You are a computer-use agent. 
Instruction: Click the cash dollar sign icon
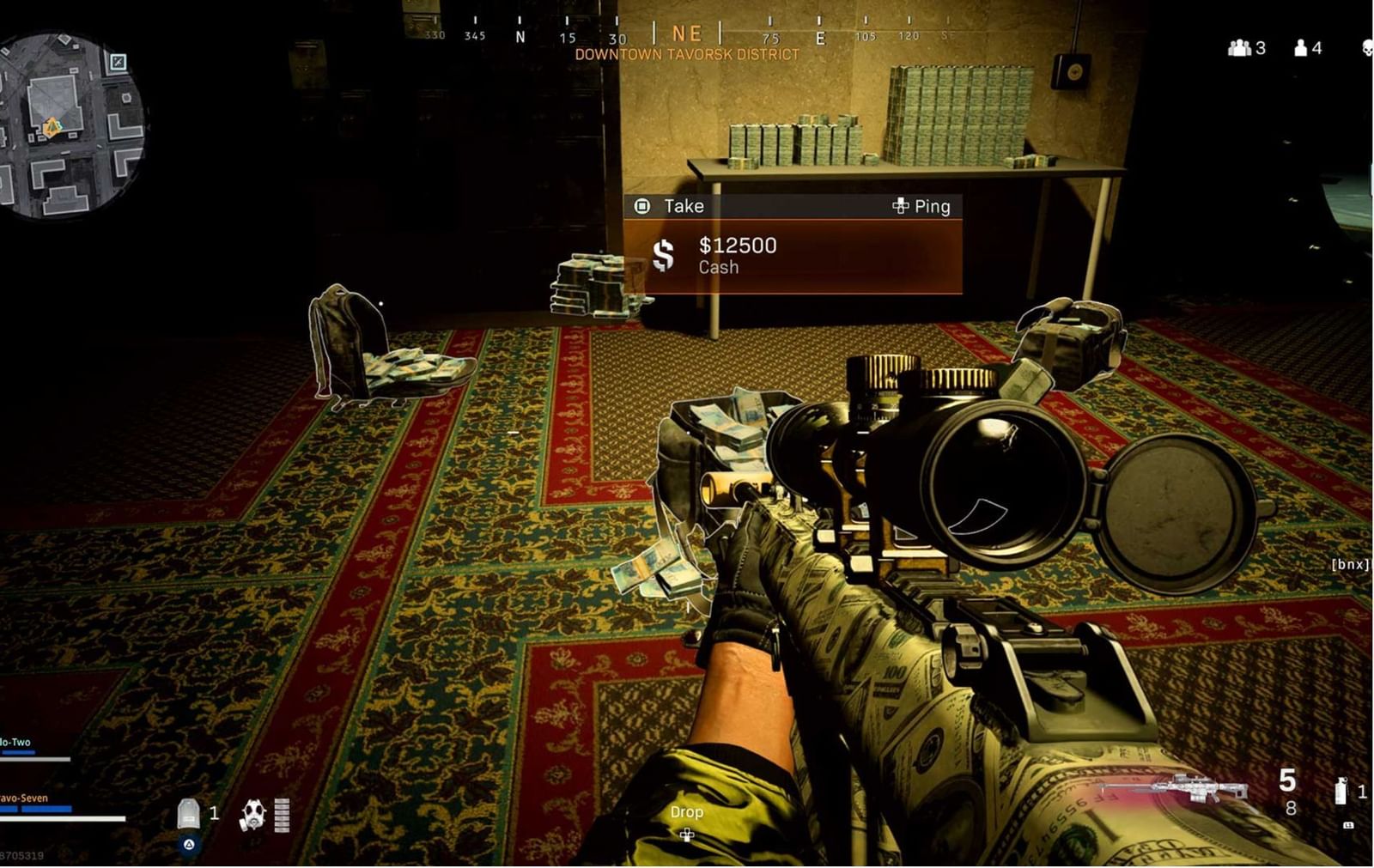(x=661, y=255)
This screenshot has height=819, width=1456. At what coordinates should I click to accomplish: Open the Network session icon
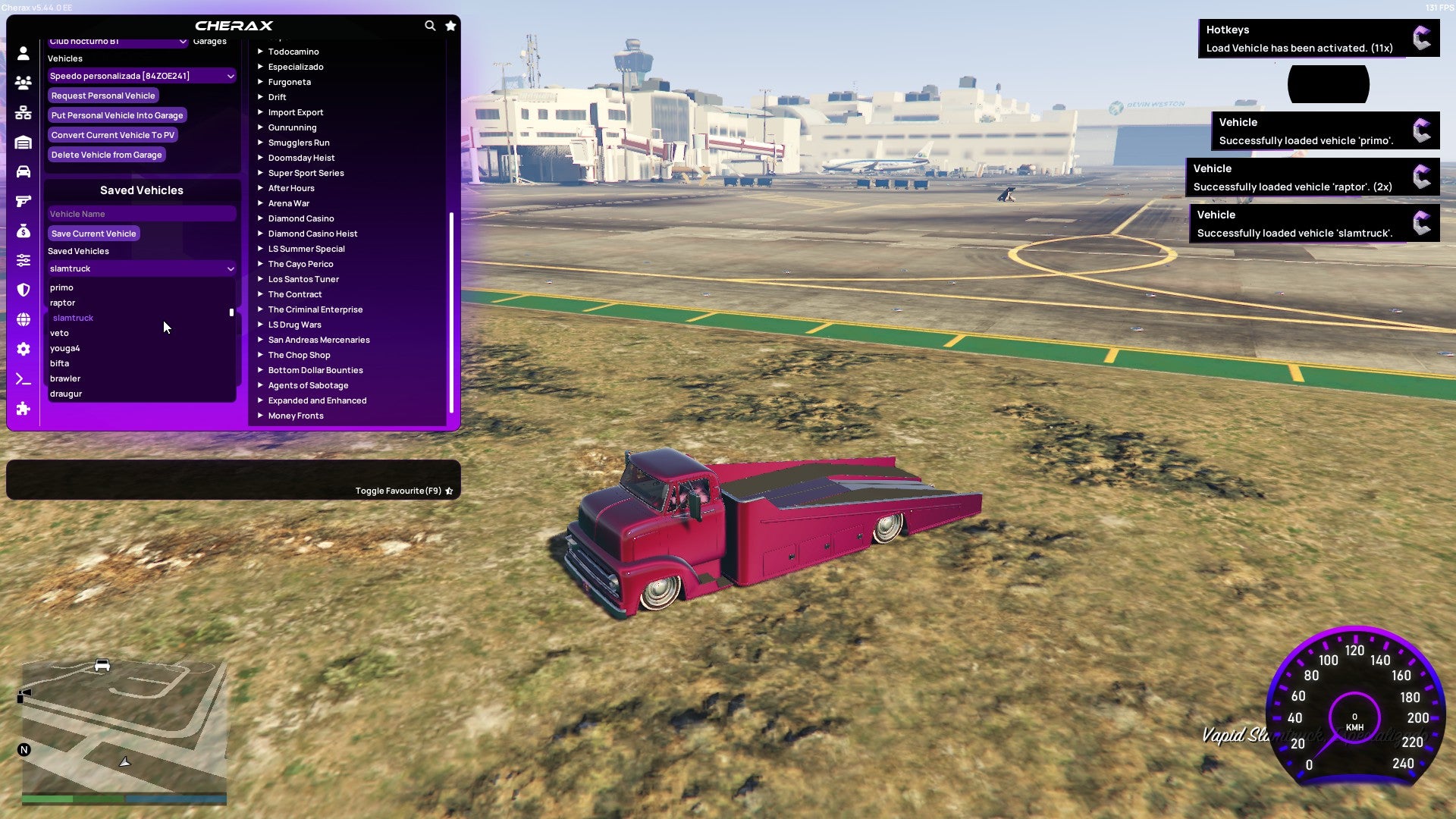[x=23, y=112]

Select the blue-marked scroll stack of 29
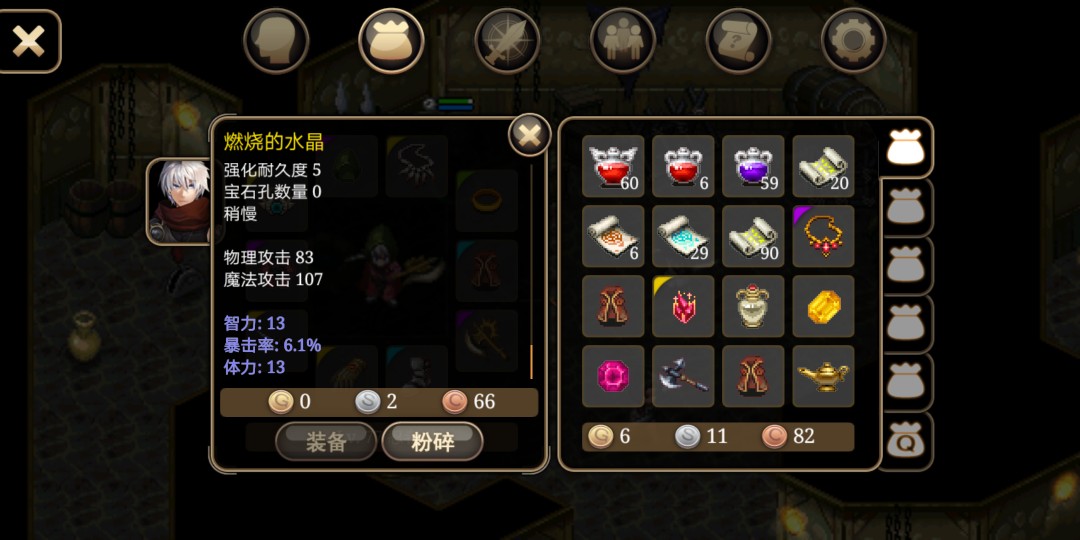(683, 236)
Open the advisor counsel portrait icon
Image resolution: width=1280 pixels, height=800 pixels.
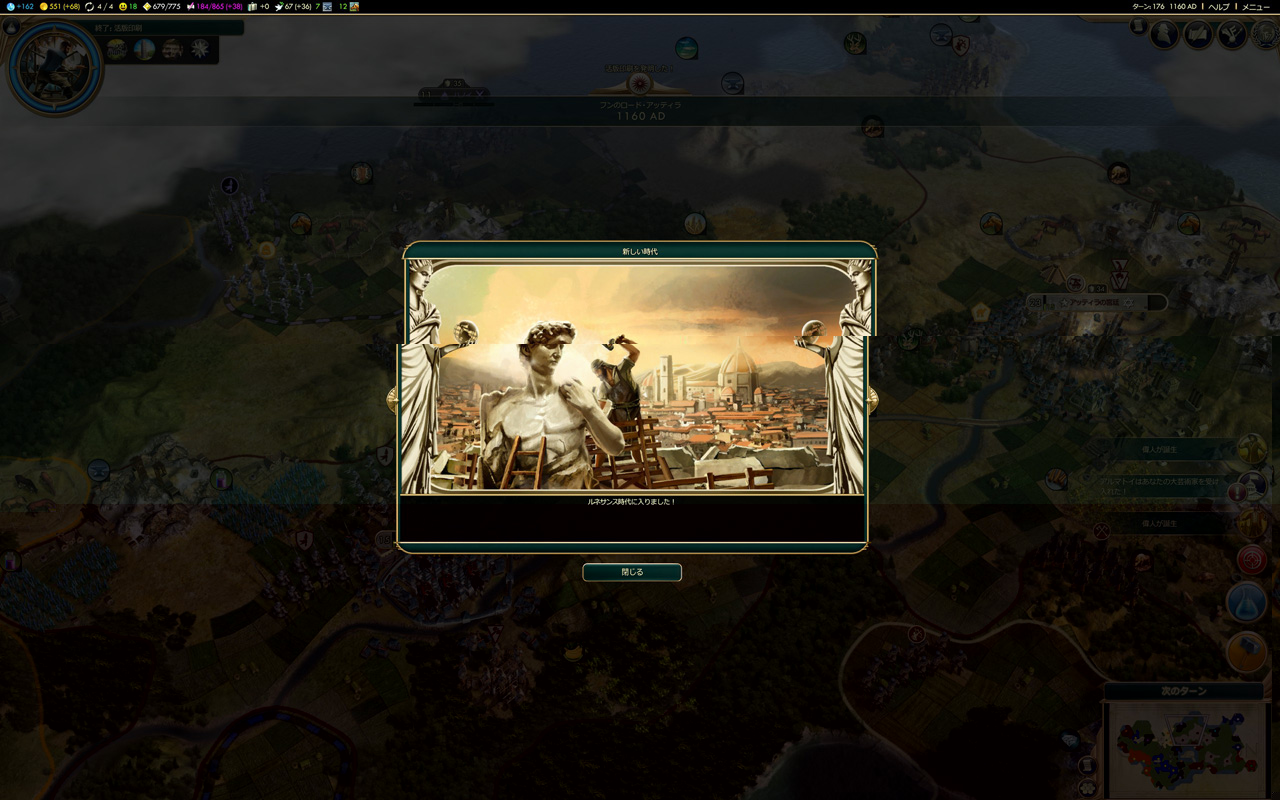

WHAT TO WORK ON | Count the lines in the records above that contain the string "icon", matching case exactly. Give only the number.

RIGHT ANSWER | 3